/gam_spatialSmoothing

Smoothing of river catchment areas to identify hotspots of insecticide use

Primary LanguageR

Regional Smoothing of Insecticide Use Data

Depends

To run this analysis two files are required:

  1. rat_ins.tif raster file produced in a similar way to the method reported in the repository R_SpatialAnalysis_Mapping. This is a raster file of insecticide use across the Prairie Pothole Region of Canada
  2. Folder catchment with a vector file containing deliniations of 5000+ river basins.

R version 4.0.3

Packages: mgcv, tidyverse, rgdal, raster, proj4, spdep, mgcv, viridis, gridExtra

Code and analysis was largely based on this blog created by Gavin Simpson.

Description

Here by smoothing the insecticide distribution, it would be possible to identify the “hotspot” areas with regard to insecticide use across the Prairies.

Initially, I produced the raster rat_ins.tif, which represents insecticide use (kg/ha) across the Prairie Pothole Region of Canada at 1-km resolution. This raster file was overlaid to the river basin vector file catchment.shp. I calculated mean insecticide distribution for each river basin. I fitted generalized additive models (GAM) to the data found in the packages mgcv. The level of smoothness is defined by the Markov Random Field (MRF), which allows modeling of spatial data with an intrinsic Gaussian Markov random field (GMRF). As explained by G.Simpson: 'MRFs are quite flexible as you can think about them as representing an undirected graph whose nodes are your samples and the connections between the nodes are specified via a neighbourhood structure'.

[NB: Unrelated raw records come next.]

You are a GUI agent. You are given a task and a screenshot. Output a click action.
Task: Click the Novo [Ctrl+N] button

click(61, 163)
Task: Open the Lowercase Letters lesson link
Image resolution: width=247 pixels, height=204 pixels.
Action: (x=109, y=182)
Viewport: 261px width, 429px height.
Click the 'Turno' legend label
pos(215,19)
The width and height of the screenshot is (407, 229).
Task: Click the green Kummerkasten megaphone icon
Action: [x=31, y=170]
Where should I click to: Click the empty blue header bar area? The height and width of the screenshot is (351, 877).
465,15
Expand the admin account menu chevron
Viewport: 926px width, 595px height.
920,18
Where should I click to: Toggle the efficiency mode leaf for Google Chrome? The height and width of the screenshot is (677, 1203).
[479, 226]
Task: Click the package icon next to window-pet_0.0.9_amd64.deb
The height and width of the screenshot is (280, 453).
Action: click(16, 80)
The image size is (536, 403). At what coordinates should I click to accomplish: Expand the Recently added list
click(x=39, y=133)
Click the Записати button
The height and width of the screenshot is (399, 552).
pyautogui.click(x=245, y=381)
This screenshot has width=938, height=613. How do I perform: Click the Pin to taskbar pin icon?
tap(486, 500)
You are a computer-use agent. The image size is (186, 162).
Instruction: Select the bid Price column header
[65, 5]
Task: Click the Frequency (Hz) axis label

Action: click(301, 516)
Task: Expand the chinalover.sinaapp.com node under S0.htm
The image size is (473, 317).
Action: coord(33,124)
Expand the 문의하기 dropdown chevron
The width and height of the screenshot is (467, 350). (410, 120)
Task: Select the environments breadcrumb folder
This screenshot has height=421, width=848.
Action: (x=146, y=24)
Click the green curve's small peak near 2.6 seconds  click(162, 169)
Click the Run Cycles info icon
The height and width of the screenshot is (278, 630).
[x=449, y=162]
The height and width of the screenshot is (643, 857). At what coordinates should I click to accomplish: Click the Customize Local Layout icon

Below I'll show two sets of figures produced by this analysis. Figure 1 shows the distribution when mean insecticide use is used (basically a choropleth map) and and with full rank MRF, which is pretty close to the mean map.

Figure 1: Mean application per catchement and GAM with full MRF ranks for insecticide Mean_GAM

Figure 2 shows three sets of GAM models with 30-1000 MRF ranks. You can visually see the smoothing happening more in 30 ranks than in 1000 MRF. In comparison to Figure 1, in Figure 2 it is easier to visually identify areas which are different from neighboring locations, and the regional hotspots are more evident as a result of smoothing.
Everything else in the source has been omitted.